Params can be changed/accessed like this:

//Params with their default values
UserGestures.Params.Smile.entryThreshold = 0.7
UserGestures.Params.Smile.exitThreshold = 0.5
UserGestures.Params.Smile.filterWindow = 5

Defining your own EngagementPolicy

TBA

External Feeds

With our 1.20.0 update our system allows for the user to access the camera feed from our built-in camera. The audio feed is also available since 2.6.0.

Note: The SDK only supports the audio feed, we don't support computer cameras or other video feeds. On the robot, the feeds are only exposed for thoses of type 'Research'.

Enabling/Disabling

First the feeds have to be enabled, this can be done in two ways. Either programmatically inside a skill, or by using the web-interface.

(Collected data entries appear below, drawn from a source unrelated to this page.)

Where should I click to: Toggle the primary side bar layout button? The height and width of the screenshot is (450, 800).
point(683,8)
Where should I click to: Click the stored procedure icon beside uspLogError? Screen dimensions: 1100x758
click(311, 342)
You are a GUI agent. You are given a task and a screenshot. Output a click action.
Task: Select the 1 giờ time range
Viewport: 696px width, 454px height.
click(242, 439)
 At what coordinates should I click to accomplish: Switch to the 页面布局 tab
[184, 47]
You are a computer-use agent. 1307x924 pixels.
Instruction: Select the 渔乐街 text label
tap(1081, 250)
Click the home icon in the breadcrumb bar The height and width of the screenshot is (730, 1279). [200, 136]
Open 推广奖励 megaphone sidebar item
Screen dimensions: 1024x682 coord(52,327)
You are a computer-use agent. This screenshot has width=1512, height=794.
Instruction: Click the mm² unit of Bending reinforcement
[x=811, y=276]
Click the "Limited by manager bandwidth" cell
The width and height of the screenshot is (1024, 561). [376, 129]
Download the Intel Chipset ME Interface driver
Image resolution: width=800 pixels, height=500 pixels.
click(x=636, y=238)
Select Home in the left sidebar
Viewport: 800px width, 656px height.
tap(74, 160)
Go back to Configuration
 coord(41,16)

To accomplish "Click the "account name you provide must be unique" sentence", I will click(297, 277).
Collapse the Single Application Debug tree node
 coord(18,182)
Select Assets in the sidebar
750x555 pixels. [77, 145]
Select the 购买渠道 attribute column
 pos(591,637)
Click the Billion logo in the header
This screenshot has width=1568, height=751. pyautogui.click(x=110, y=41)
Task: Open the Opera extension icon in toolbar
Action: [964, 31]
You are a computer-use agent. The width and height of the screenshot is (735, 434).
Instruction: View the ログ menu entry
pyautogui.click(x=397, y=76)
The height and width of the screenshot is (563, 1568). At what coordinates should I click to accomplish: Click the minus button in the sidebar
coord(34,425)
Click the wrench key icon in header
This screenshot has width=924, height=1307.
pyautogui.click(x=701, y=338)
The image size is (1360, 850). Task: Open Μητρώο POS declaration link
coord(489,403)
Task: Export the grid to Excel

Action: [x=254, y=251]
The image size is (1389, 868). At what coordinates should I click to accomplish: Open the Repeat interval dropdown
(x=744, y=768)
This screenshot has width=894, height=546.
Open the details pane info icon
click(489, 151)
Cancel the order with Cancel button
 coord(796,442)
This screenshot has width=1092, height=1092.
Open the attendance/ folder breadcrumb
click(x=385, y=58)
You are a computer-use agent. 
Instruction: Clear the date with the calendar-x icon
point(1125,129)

Programmatically the feed can be enabled by using the furhat object (available inside a state) like this:

val example = State {

  onEntry {
    /** Camera feed */
    furhat.cameraFeed.enable()     //Enables the camera feed
    furhat.cameraFeed.disable()    //Disables the camera feed
    furhat.cameraFeed.isOpen()     //Returns a boolean depicting if the feed is open
    furhat.cameraFeed.isClosed()   //Returns a boolean depicting if the feed is closed.
    furhat.cameraFeed.port()       //Returns the port of the camera feed as an Int.

    /** Audio feed */
    furhat.audioFeed.enable()     //Enables the audio feed
    furhat.cameraFeed.disable()    //Disables the audio feed
    furhat.cameraFeed.isOpen()     //Returns a boolean depicting if the feed is open
    furhat.cameraFeed.port()       //Returns the port of the audio feed as an Int.
  }
}

The external feeds can also be enabled/disabled by the click of a button in the web-interface. They can be found under Settings > External Feeds.

Camera usage

When the camera feed is enabled, a url will be provided. The url leads to a ZMQ.SUB socket where a stream of images and metadata is published. After each JPEG image (binary string) follows a JSON-formatted object containing annotations of that image. The annotation object contains a timestamp (unix epoch time) and a users array, containing information about each of the detected users. For each user, the following information is provided:

{
      "id":1,
      "bbox":{
        "x":..,
        "y":..,
        "w":...,
        "h":...
      },
      "landmarks":[x0,y0,x1,y1,x2,y2...],
      "pos":{
        "x":x,
        "y":y,
        "z":z
      },
      "rot":{
        "pitch":p,
        "yaw":yaw,
        "roll":roll
      },
      "emotion":{
        "hap":x,
        "sad":y,
        "ang":z,
        "sur":w,
        "neu":n
      },
      "faceprint":[...]
}

Additionaly, a timestamp is added to the the JPEG image itself as EXIF data. To read the meta data out of the image you can use any library that reads EXIF data out of a jpeg image. The meta data is the User Comment with a json object that has a single field timestamp in unix epoch time. This can be used to ensure that the image and annotation data belongs together.

Example of how to connect a Furhat skill to an external computer for image processing and display of annotated camera images can be found here - see the object recognition tutorial.

Audio usage

When the audio feed is enabled, a url will be provided. The url leads to a ZMQ.SUB socket where an audio stream is published.

The audio is encoded as signed, 16 bit, big-endian linear PCM format, 16KHz, stereo (same format as WAV-files are encoded). The input audio (microphone) is in the left channel, and the output audio (speech synthesis) is in the right channel.

Example of how to use the Furhat audio feed can be found here - see the audio streaming tutorial.